O petróleo, por sua vez, caiu para menos de US$ 100, uma redução significativa que impactou diretamente a inflação e os mercados globais. Essa queda nos preços do petróleo, conforme análise de especialistas, pode influenciar as decisões da Reserva Federal dos Estados Unidos (Fed), já que a diminuição das pressões inflacionárias pode impactar a política monetária da entidade. Atualmente, há uma expectativa de 40% de chance de o Fed aumentar as taxas de juros até dezembro, uma mudança nas expectativas que até então favoreciam cortes.

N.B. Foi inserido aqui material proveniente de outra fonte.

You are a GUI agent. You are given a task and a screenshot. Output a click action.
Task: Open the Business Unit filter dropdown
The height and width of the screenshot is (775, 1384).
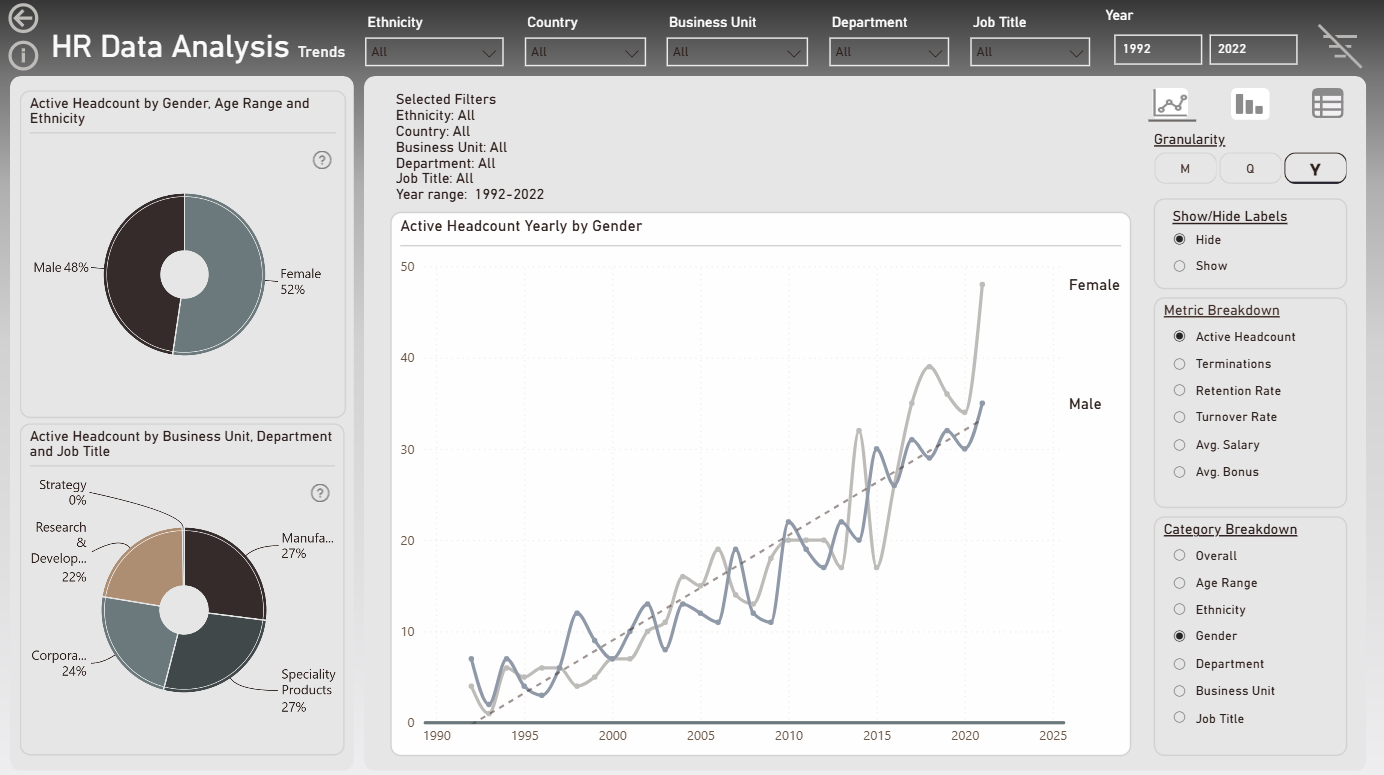736,52
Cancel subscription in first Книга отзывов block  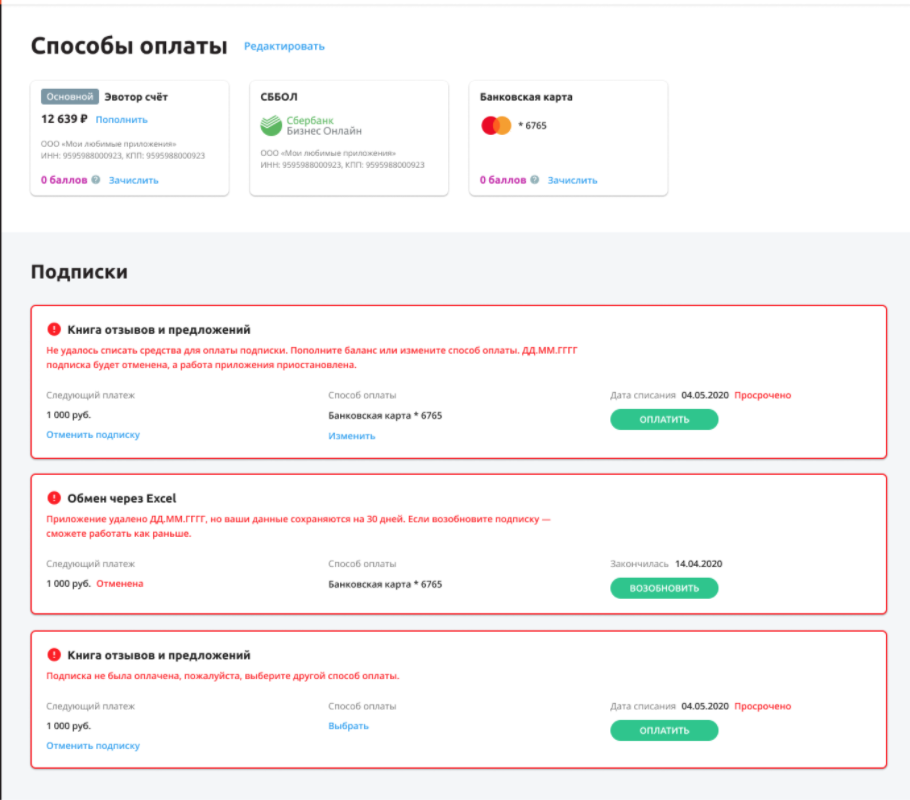pyautogui.click(x=93, y=435)
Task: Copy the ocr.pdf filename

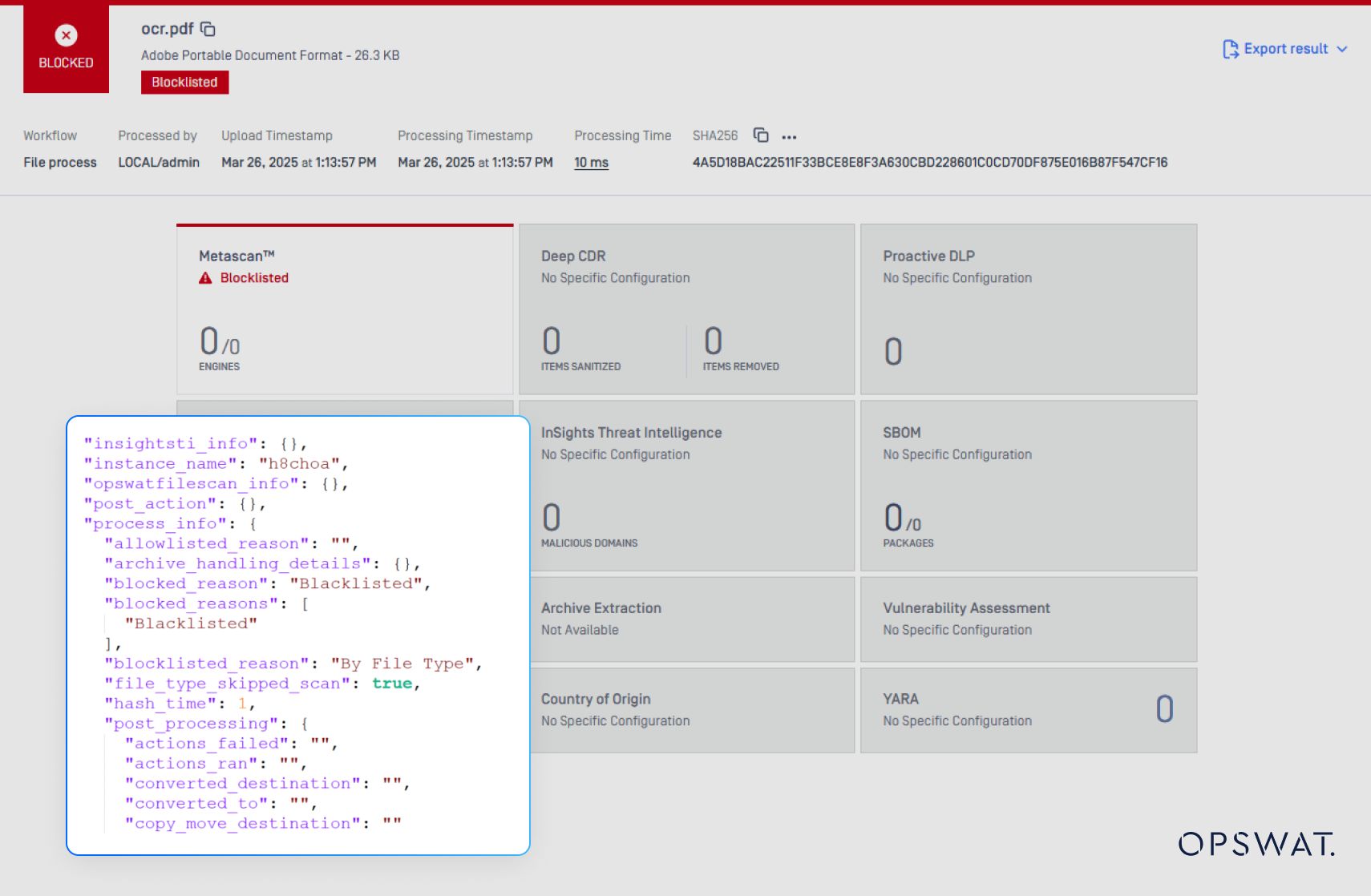Action: (208, 30)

Vale lembrar que, apesar dessa alta do ouro, o metal precioso acumula uma queda de aproximadamente 14% desde o início do atual conflito, afetado não apenas pelas altas dos preços da energia, mas também pela possibilidade do aumento das taxas de juros. O impacto da guerra na inflação e na confiança do consumidor continua sendo um desafio, principalmente com o aumento nos preços dos combustíveis, que geram preocupação entre os cidadãos e investidores.
Em suma, a atual fase de negociação entre EUA e Irã traz um sopro de otimismo para o mercado, que observa atento como essa situação poderá se desenrolar e afetar os índices econômicos mundiais. A expectativa é que, caso um acordo seja firmado, as repercussões sejam sentidas em diversos setores, trazendo novas dinâmicas e oportunidades para os investidores globais.